Gautier pesquisou o máximo que podia sobre as entidades e associações de cineastas, buscando sempre as informações no final dos sites atrás dos nomes dos apoiadores. "Eu ia clicando em cada um dos apoiadores e ia conhecendo eles, olhando o site. Sempre me inscrevo nas newsletters”, afirma.
“Um belo dia, um dos e-mails me chamou a atenção". Era sobre um evento que iria acontecer nos EUA, mas seria online devido à pandemia. Pensei: ‘de forma online eu tenho interesse’. Eu li o e-mail, corri, peguei o cartão de crédito da minha namorada e me inscrevi”, diz Gautier.
O evento era justamente o 2020 ScreenCraft Virtual Screenwriting Summit, uma masterclass sobre a trajetória de nove roteiristas e cineastas de renome que compartilharam suas ideias e conselhos sobre carreira, inspiração e outros elementos essenciais para roteiristas e autores.
“Durante esse ciclo de palestras eu percebi que eu tinha que saber o nome de todos os roteiristas de todas as coisas que eu assisto, porque a primeira palestra do dia foi com a Meg LeFauve, que é roteirista de 'Divertidamente', que eu adoro.

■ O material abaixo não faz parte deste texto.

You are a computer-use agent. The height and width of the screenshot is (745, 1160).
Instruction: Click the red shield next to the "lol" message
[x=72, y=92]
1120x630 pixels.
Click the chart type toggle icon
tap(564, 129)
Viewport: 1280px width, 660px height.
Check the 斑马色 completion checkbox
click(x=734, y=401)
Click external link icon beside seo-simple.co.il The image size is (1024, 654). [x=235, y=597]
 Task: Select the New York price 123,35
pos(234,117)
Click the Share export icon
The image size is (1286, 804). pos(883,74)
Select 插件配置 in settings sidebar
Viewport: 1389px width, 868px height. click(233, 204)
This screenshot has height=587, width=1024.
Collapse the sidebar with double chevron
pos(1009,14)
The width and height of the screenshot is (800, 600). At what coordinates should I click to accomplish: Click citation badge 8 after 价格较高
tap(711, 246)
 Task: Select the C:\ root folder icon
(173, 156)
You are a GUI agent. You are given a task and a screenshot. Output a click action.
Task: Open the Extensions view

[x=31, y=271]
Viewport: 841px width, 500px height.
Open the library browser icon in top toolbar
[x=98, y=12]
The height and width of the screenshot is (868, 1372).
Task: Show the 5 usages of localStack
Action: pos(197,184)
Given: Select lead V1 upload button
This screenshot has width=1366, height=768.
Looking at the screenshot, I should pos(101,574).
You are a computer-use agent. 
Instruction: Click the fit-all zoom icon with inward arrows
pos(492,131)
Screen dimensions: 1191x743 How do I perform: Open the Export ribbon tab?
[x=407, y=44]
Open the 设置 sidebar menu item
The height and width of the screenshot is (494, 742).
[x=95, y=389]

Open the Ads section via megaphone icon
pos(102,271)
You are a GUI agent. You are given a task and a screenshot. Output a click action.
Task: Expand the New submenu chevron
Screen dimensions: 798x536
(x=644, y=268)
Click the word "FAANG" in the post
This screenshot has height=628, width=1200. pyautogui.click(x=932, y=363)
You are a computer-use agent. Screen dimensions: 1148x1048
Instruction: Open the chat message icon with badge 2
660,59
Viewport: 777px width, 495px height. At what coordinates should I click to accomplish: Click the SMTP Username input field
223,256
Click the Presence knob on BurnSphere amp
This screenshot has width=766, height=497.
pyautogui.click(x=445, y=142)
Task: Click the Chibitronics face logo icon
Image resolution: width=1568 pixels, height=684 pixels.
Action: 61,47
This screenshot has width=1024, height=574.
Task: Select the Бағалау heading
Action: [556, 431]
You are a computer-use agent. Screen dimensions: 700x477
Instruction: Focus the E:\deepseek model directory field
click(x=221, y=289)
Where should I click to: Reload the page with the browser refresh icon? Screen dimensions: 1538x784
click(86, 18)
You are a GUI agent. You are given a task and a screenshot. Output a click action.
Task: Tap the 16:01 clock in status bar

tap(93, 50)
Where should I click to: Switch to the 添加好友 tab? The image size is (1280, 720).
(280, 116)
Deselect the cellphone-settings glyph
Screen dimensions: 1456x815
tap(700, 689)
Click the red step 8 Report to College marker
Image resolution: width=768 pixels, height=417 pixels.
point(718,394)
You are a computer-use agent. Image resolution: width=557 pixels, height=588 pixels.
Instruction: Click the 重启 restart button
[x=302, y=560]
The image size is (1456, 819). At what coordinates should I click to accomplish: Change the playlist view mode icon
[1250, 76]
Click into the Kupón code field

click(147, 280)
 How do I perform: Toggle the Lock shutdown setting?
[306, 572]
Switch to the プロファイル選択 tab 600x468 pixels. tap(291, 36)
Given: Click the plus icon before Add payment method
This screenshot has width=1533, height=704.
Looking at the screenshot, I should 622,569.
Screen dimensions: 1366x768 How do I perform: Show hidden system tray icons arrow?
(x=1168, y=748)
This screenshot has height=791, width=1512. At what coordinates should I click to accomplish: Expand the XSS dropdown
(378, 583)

Eu não sabia que ela tinha escrito, eu só sabia que era um filme da Pixar”, conta Gautier.
O evento foi um dia inteiro de palestras de 45 a 50 minutos, feitas de maneira virtual em uma plataforma própria, onde os participantes poderiam enviar perguntas para as profissionais. Gautier afirma que suas anotações de cada palestra resultaram em umas 40 páginas cheias de conteúdo precioso para a carreira como roteirista.
Gautier, então, transformou o conteúdo de cada palestra em um texto diferente na sua página do Medium. Vale muito a pena acessar, pois são informações exclusivas extraídas diretamente dessas palestras, que contaram com a presença de grandes titãs de Hollywood.
Encontrando a sua turma e construindo suas oportunidades
Existe uma reflexão que circula bastante por aí: quer fazer cinema? Encontre a sua turma! Parece simples, mas nem sempre é. Algumas pessoas formam grupos ainda na faculdade, outras passam por dificuldades maiores para construir relações duradouras de trabalho.
Os parceiros ideais para colaborar nos seus projetos nem sempre estão tão perto assim. É preciso ir atrás! Rodadas de negócios e eventos de pitching são ótimos e importantes, mas não queime as etapas. Procure parceiros de diferentes áreas que queiram crescer com você, tenham objetivos semelhantes, que se encontram em um estágio parecido da carreira.
Gautier planeja gravar outros curtas e hoje se dedica a um novo roteiro de longa. Como vocês devem ter identificado, ela já traz consigo parceiros, apoiadores e profissionais que acompanham o seu crescimento e conhecem a sua voz autoral.
Você tem a sua turma? Já encontrou os seus parceiros? No Brasil, o setor do audiovisual passa por um momento difícil, onde políticas públicas praticamente não existem mais. Esse momento só reforça o valor da união, mas também da busca ativa por oportunidades. Procurar entidades, se inscrever em newsletters e ativamente ir atrás de espaços de diálogo e formação são ações cada vez mais importantes.